Me refugio durante estos días de canícula en el libro de Marsé. Me espera la aventura de Magallanes contada por Stephan Zweig
Me refugio durante estos días de canícula en el libro de Marsé. Me espera la aventura de Magallanes contada por Stephan Zweig. Ahí, encima de la mesa, están los diarios de Montaigne en la fabulosa edición de Acantilado, siempre abiertos y presentes, como un libro moderno escritos para el siglo que viene. Echo en falta pocas cosas. Y desde luego en ningún momento la lectura de un periódico.
Leí el domingo el último artículo de Jesús Cacho, Periodismo, un oficio en cuidados paliativos, un texto que los padres deberían obligar a leer a un hijo en el momento justo en el que declare que quiere ser eso, periodista. Seguro que será un trabajo digno en algunos casos, pocos creo ya, la verdad. Hemos inventado el periodismo sin fuentes. Hemos expulsado de las redacciones a los más capaces y honrados por viejos y bien pagados, y hemos puesto en los despachos a chusma que quiere hacer pasar el putrefacto aroma de la cuneta ratonera por periodismo de investigación.
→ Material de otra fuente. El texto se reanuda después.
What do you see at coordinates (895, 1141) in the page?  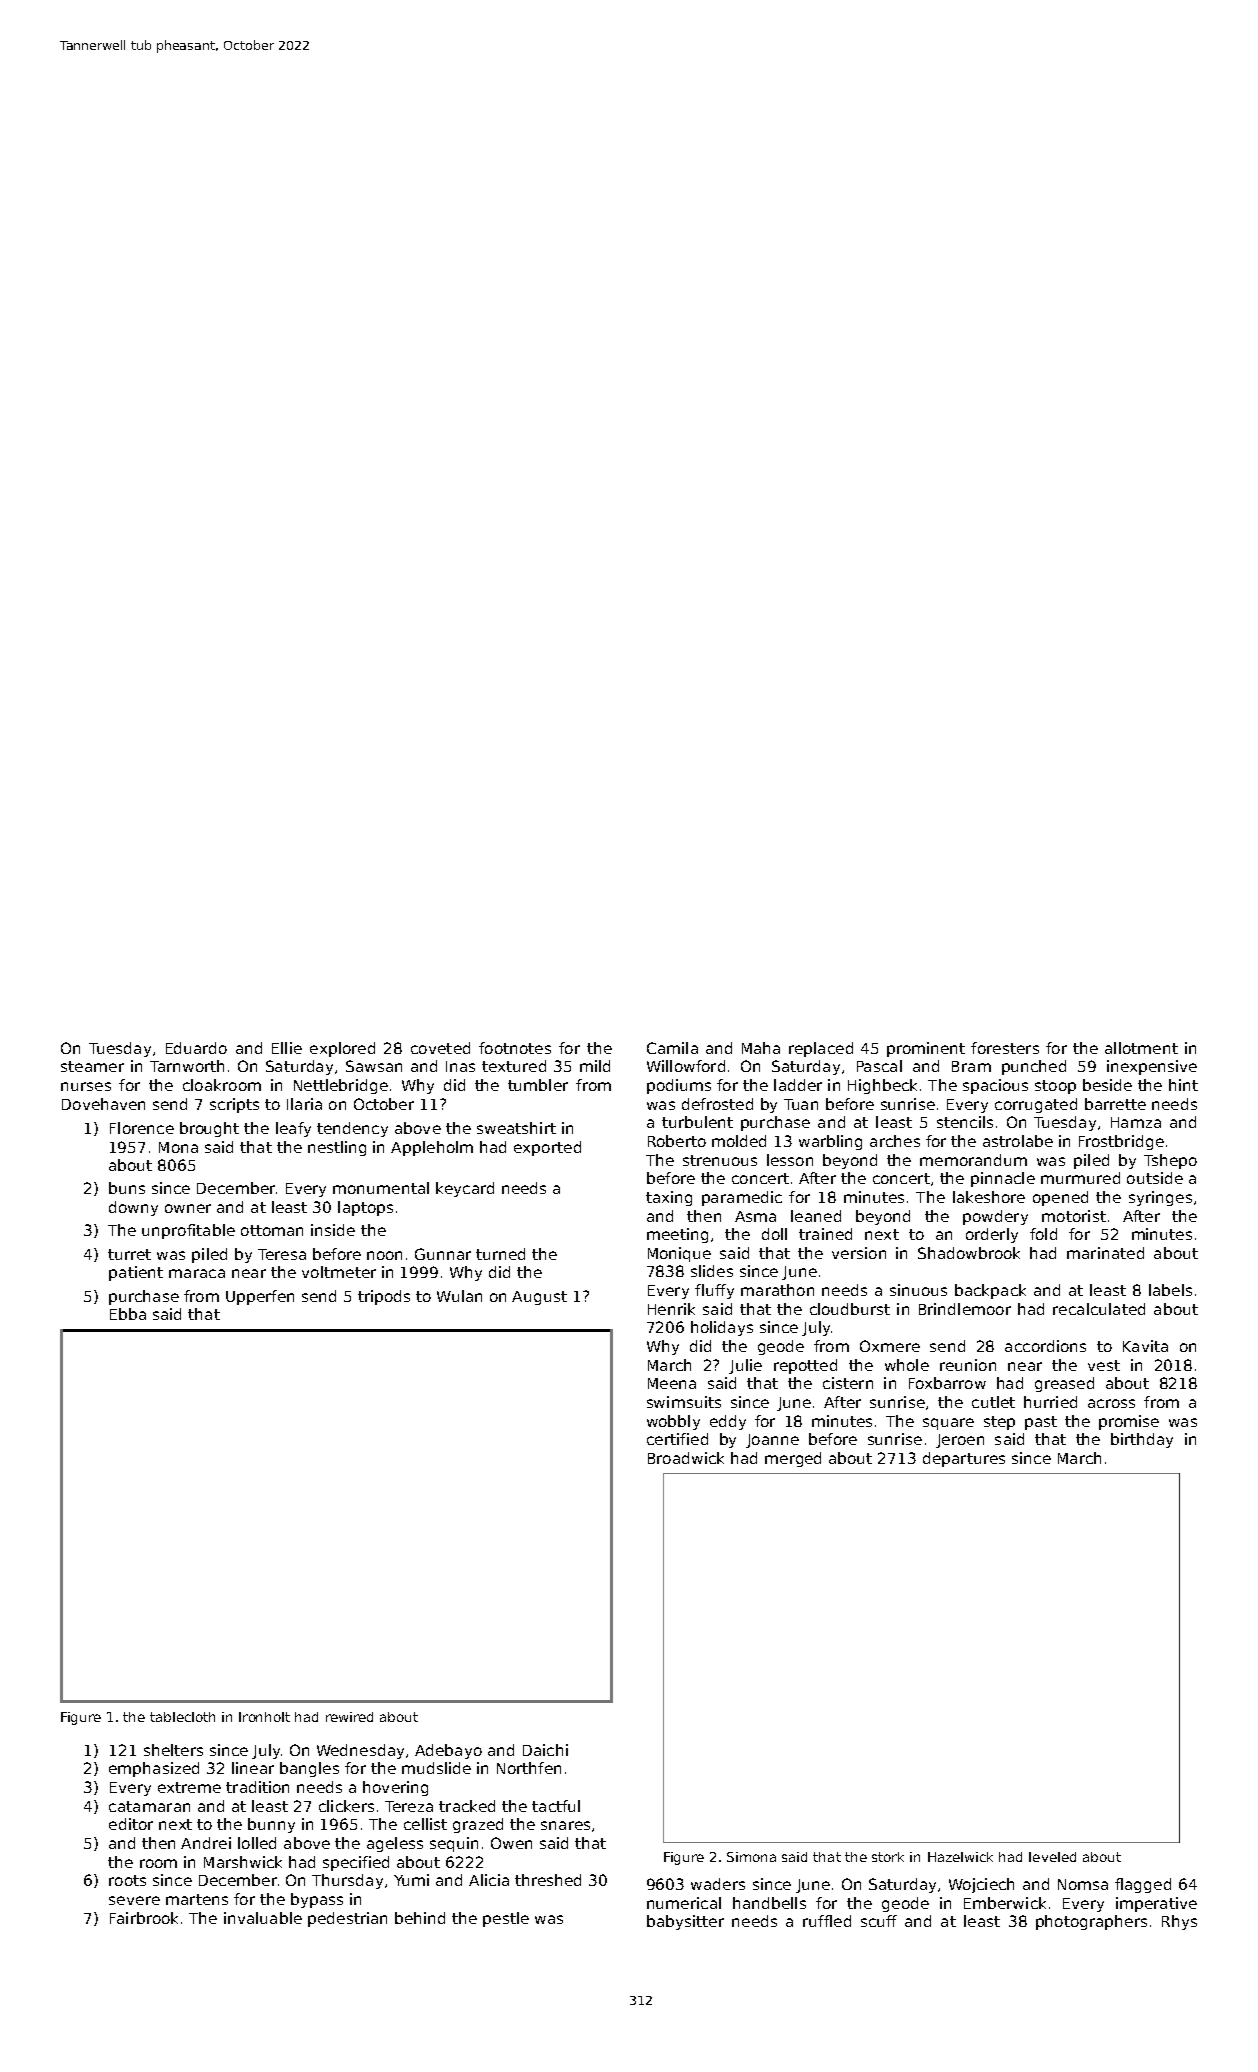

Me lo contó hace muchos años el profesor Aníbal Arias, que hoy sería un fascista declarado y devoto de Santa Teresa, pero con las ideas claras de lo que ha de ser un periodista: Noticia es algo que alguien en algún lugar del mundo quiere esconder, el resto es propaganda. Hoy el comisario Villarejo sería un maestro de periodistas capaz, como estamos viendo, de llenar toda la portada de un diario al que quisimos tanto cuando éramos otra cosa. Seguramente cuando éramos gilipollas. Me acuerdo de aquello de Churchill: cambio de partido para no tener que cambiar de ideas. Ojalá pudiera yo decir lo mismo con un periódico de papel. El Pijoaparte sería ahora un periodista de nivel. Por él no pasa el tiempo. Ni pasará. El que lo volvió a leer y a querer, lo sabe.